I’ve been listening to Vienna Teng’s album Waking Hour, for the past several weeks, both at home and work. At Palm, it’s getting to the point where my co-workers are beginning to say, “Uh, Adam, did you know that you’re playing the same music over and over?” or, “You still listening to that chick music?” The answer to both of those questions, rhetorical or not, is an emphatic, “Yes!” Late at night, when I’m still slaving away at the office, I have Vienna on full blast on my Harmon Kardon speakers and am singing along to the likes of Enough To Go By or Gravity (Lake Version). Hey, there’s no shame to expressing your musically side when it’s all good, right?
On Friday, June 15, 20001, Eric and I went to the Mission City Coffee Roasting house, located at 2221 Alameda/82 in Santa Clara, to listen to Vienna play at an open mic. Eric hadn’t yet heard Vienna sing live, as he couldn’t make it to the Waking Hour Release Party earlier in the month. We arrived about 30 minutes late, just as she was starting to play Gravity. We sat down with a couple of mochas and spent the next three hours listening to enchantingly beautiful chords and lyrics from Vienna and the other performing musicians.
Seeing and listening to an open mic brought back vivid memories of high school. Those were the days when I went coffee shop hopping across all of San Diego, from La Jolla to Solana Beach. On Friday nights, I could often be found at a cafe, listening to music, writing in my journal, or drawing. The first musical performer that I distinctly remember going out of my way to see was Randi Driscoll, formerly of Rekless Abandon. She played often at the Beans Coffee House in University City. Beans was the place where I had my first art exhibition. I can still remember sitting at Beans, soaking up in some great music while drawing a kick-ass picture of Spider-Man. All of these feelings, emotions, and memories were bubbling up in my consciousness on Friday night at the Mission City Roasting Company.
At the coffee house, there was a kid sitting at our table playing on a color Gameboy. Soon after we sat down, he started talking to us about games. Daniel was 15 years old and was living, curiously enough, in Escondido. It was strange for Eric and I, who both grew up in San Diego, to meet someone so close to home! We talked at length about computer games, such as the ones he was playing, Galaga and Galaxian. I used to play Galaga over and over at the Round Table Pizza restaurant in University City on half-day Thursdays when I was in elementary school! Now, Galaga fits in the palm of your hand and doesn’t cost 25 cents a game! It was to try to relate to Daniel, a representative of the younger generation growing up in high technology America today. He had never played an RPG game, like Ultima, Wasteland, or Baldur’s Gate. And, bizarre as it might sound, he didn’t even have an email address (that he checked regularly)! Eric and I figured that everybody in high school would have an email address and be on the Internet constantly for communicating with friends.

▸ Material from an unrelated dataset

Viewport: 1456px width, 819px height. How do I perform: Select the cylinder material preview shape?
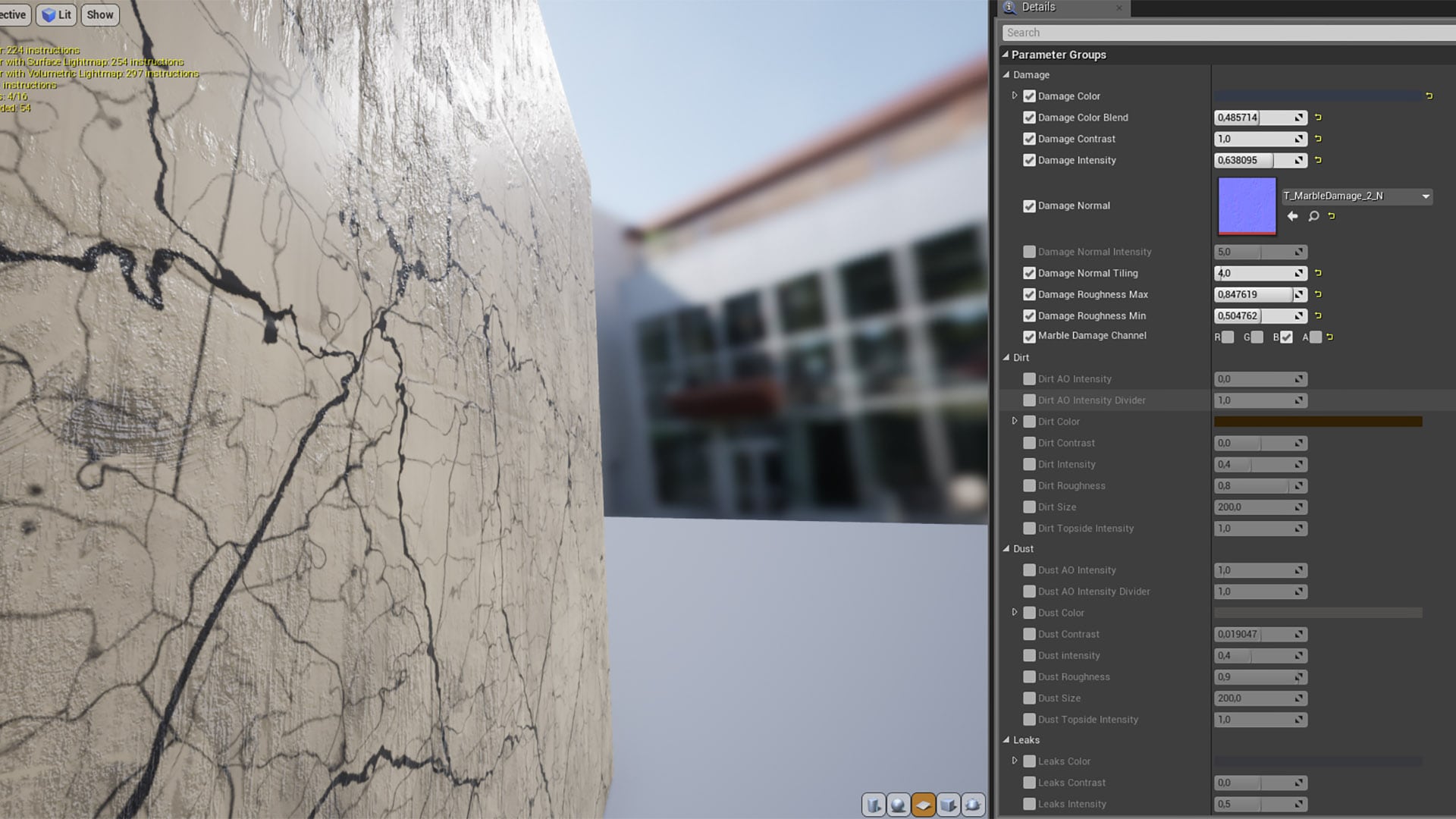click(x=874, y=805)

Daniel was very loquacious, probably the most so of any 15 year old that I know or used to knew! He just kept talking and talking, especially during the musical performances that we were straining to hear. It wasn’t that annoying, but it did get in the way whenever I was trying to listen to Vienna’s songs. It was good to see him take the initiative to talk to people, and for that, I commend him. At one point, Daniel asked us if Eric and I were brothers. He’s the second person who has asked that question, the first being someone at Justin Min’s Birthday Party. Hey, better they think of us as brothers than gay lovers! Hah, I was brushing my teeth just now (3:30 am) and thinking about the whole brothers/gay lovers deal when I looked at Eric’s web site and he posted the exact same thing on his web page! Maybe we’re like the Tomax and Xamot from GI:JOE or the Wonder Twins from Superfriends. Wonder Twin powers activate! Form of a Canon D30! Shape of an EOS 1-V!
Okay, I’m digressing… where was I?
After the open mic ended around 10:30, we helped Vienna pack up her music equipment, and went over to Pho Hoa, the Vietnamnese restaurant that closes at 2:00 AM in Mountain View. There, we ran into Dean McComb, one of the musicians at the coffee house, for dinner. We talked about life in the high tech world and compared the fast paced lifestyle of the Silicon Valley with the more sedate one in San Diego. Dean himself used to live in San Diego, and Vienna recently found herself down there for the weekend. How strange is that to have my hometown be such a large part of the day’s conversation!
This evening was a definite case of “what’s old is new again.” I met up with friends from my past, such as Eric and Vienna, as well as becoming acquainted with some new people, like Dean and Daniel. Weaving throughout the evening was my hometown, San Diego, and memories of coffee shop hopping and listening to music. Late night conversations about all topics topped off the evening. These are the types of thing that make life rewarding and fun. And tomorrow, which has already begun (it’s 3:37 am at the time of writing), is another day of potential.
I’ve been thinking lately that I should start a Vienna Teng fan club web site; I’ll probably be the first, but I definitely won’t be the last! And so, without further ado, welcome to the Inaugural Vienna Teng Fan Club Web Site!